All endurance athletes eat, and all endurance athletes train. Whether consciously or not, all endurance athletes therefore have to make decisions about what they eat (or don’t eat) before training. Pre-exercise nutrition has the potential to impact the substrates we utilize to fuel training (i.e. fats and carbohydrates), our performance in training (i.e. the watts or pace we put out), and also our adaptive responses to the training stimulus (1, 2).

Pre-exercise nutrition is therefore a fascinating and highly relevant area of study in sports science. Recently, my PhD student Jeff Rothschild, AUT Professor Andrew Kilding and myself published a large review of the effects of pre-exercise nutrition on a range of metabolic and physiological responses in the open-access journal Nutrients (3). We pooled the results of 125 studies, which included data from 1245 athletes (~13% females) to assess the effects of pre-exercise carbohydrate (CHO) ingestion and pre-exercise muscle glycogen availability on substrate metabolism during exercise, and activation of the key molecular energy sensor AMPK. AMPK is a protein housed in muscle cells that has strong links to endurance training adaptations. This term will be no stranger to those of you have completed our online course LDT102: Training Program Fundamentals for Long Distance Triathlon.  We paid particular attention to RER - which is a metric derived from respiratory gas analysis during exercise that provides indication of what substrates are being oxidized to fuel metabolism; specifically, a lower RER indicates greater fat and lower CHO oxidation.

Here is a summary of our main findings:

• RER decreases with increasing exercise duration (which indicates rising fat oxidation and reducing CHO oxidation at a given intensity as exercise is prolonged), and this effect is consistent with fed and fasted exercise; however, when starting exercise with low muscle glycogen, RER is lower and more stable throughout exercise (i.e. fat oxidation is high from the beginning!)
• When assessing the effect of low vs. high muscle glycogen on RER, differences were much larger when the difference in initial glycogen availability was larger (r = 0.89); thus, low glycogen training seems to increase fat oxidation during training in a manner proportional to how low the glycogen actually was.
  
• Fasted training reduces RER and increases fat oxidation, although the effects of fasting prior to exercise on substrate metabolism are more pronounced at lower vs. higher exercise intensities.
• Ingesting CHO before lower intensity exercise may dampen AMPK activity, but this effect is less likely to be seen at high intensities.
• There are not very many studies assessing the effect of pre-exercise nutrition on training adaptation in endurance athletes, so this is a key area for future research

We ended the review with a flow-chart that indicates how this information can be used to make day-to-day training decisions, with specific approaches recommended dependent on the specific goal of the training session. This last point, that pre-exercise nutrition should vary according to the goals of the session, is really important, and often overlooked. 
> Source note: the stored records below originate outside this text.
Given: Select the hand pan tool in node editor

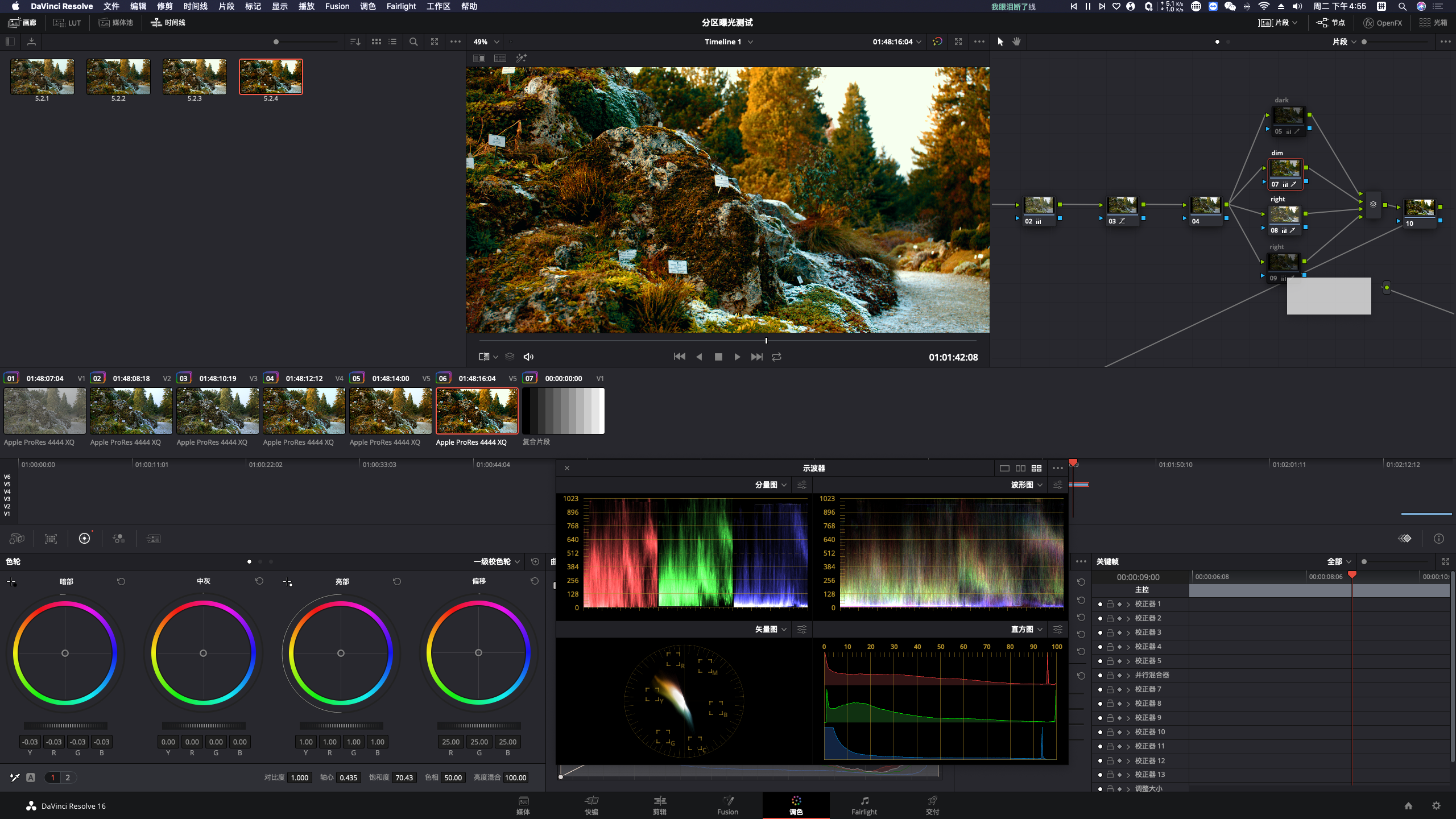Looking at the screenshot, I should [x=1016, y=42].
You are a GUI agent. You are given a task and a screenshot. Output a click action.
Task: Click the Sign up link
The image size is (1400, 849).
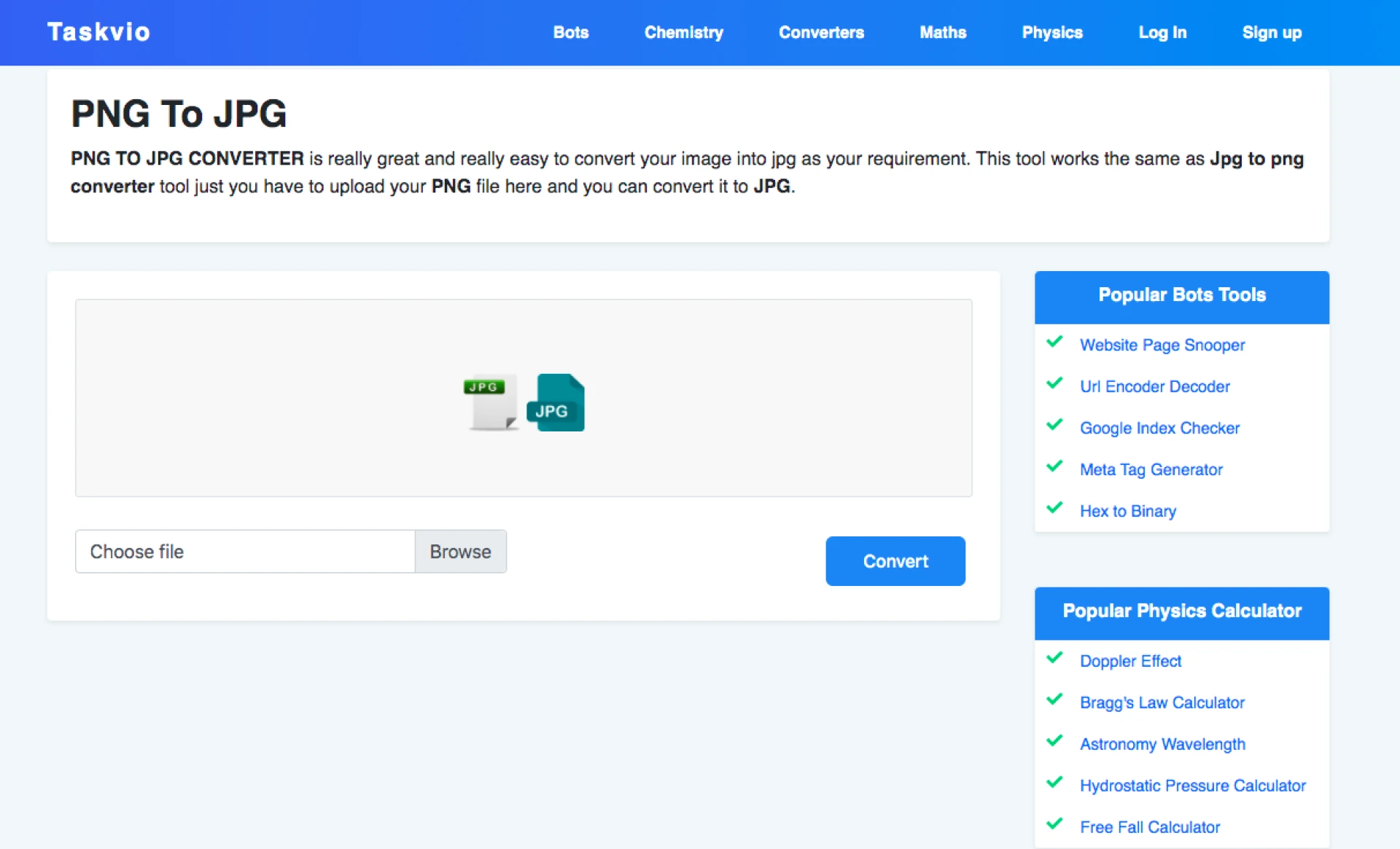point(1272,33)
We can use the findings of this review to make decisions regarding the optimal pre-exercise nutrition strategy for training sessions focused on maximizing fat oxidation, cell signaling responses, or aerobic capacity and performance during training, and alter these strategies in accordance with the duration and intensity of the session and starting muscle glycogen concentration. 

To receive a copy of the flow-chart, fill in your details below. It’s the perfect print off for the fridge door!

References

1. Hargreaves M, Spriet LL. Skeletal muscle energy metabolism during exercise. Nat Metab 2: 817–828, 2020.
2. Hawley JA, Lundby C, Cotter JD, Burke LM. Maximizing cellular adaptation to endurance exercise in skeletal muscle. Cell Metab 27: 962–976, 2018.
3. Rothschild JA, Kilding AE, Plews DJ. What should I eat before exercise? Pre-exercise nutrition and the response to endurance exercise: Current prospective and future Directions. Nutrients 12: 3473, 2020.